# TASK REQUIREMENTS
Copy the lines of the listing below exactly as they appear, starting with the line containing "Expand the DHCP Profile dropdown" and ending with the line containing "Click the user".

*** LISTED RECORDS

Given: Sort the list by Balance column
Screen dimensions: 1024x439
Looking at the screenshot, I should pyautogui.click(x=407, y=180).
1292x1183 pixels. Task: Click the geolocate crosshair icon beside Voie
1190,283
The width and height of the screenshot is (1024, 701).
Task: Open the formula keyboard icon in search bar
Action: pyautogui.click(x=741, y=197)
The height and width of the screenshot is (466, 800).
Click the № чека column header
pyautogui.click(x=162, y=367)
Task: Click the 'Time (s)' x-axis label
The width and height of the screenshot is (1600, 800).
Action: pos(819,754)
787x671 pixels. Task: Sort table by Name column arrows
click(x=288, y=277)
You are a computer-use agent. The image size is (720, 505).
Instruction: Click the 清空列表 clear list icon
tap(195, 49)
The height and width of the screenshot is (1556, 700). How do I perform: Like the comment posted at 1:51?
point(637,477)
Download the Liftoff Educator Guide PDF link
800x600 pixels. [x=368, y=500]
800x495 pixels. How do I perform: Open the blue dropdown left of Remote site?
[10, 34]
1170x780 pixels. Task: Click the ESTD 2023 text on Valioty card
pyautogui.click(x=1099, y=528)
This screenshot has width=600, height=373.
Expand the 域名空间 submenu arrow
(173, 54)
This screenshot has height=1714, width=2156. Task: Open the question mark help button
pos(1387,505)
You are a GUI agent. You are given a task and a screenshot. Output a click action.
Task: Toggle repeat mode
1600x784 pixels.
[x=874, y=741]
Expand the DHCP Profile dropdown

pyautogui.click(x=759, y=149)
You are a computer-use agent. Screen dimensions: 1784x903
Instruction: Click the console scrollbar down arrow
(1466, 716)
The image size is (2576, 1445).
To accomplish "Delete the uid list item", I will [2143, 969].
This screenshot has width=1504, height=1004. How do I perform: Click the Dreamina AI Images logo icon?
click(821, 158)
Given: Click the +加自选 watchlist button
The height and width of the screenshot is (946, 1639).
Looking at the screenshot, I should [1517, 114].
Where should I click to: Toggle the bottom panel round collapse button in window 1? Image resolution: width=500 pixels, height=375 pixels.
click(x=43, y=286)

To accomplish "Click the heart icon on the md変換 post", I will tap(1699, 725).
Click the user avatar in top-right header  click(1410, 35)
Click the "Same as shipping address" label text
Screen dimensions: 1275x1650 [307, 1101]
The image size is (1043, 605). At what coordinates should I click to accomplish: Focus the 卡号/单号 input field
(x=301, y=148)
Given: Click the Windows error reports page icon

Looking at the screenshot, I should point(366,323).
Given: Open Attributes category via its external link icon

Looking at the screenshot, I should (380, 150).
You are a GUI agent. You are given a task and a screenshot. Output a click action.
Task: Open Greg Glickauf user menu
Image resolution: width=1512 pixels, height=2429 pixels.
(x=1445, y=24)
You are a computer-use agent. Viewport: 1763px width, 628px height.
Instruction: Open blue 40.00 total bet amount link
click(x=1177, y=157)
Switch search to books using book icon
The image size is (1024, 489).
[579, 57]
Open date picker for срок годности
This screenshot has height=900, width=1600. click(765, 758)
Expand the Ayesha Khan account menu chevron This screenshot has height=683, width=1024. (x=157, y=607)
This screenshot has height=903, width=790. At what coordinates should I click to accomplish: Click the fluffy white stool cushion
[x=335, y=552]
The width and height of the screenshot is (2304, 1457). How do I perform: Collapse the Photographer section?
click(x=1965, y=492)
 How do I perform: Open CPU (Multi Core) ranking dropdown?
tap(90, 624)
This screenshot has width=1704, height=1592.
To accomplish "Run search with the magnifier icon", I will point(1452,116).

******

# RESULT
Expand the DHCP Profile dropdown

pyautogui.click(x=759, y=149)
You are a computer-use agent. Screen dimensions: 1784x903
Instruction: Click the console scrollbar down arrow
(1466, 716)
The image size is (2576, 1445).
To accomplish "Delete the uid list item", I will [2143, 969].
This screenshot has width=1504, height=1004. How do I perform: Click the Dreamina AI Images logo icon?
click(821, 158)
Given: Click the +加自选 watchlist button
The height and width of the screenshot is (946, 1639).
Looking at the screenshot, I should [1517, 114].
Where should I click to: Toggle the bottom panel round collapse button in window 1? Image resolution: width=500 pixels, height=375 pixels.
click(x=43, y=286)

To accomplish "Click the heart icon on the md変換 post", I will tap(1699, 725).
Click the user avatar in top-right header  click(1410, 35)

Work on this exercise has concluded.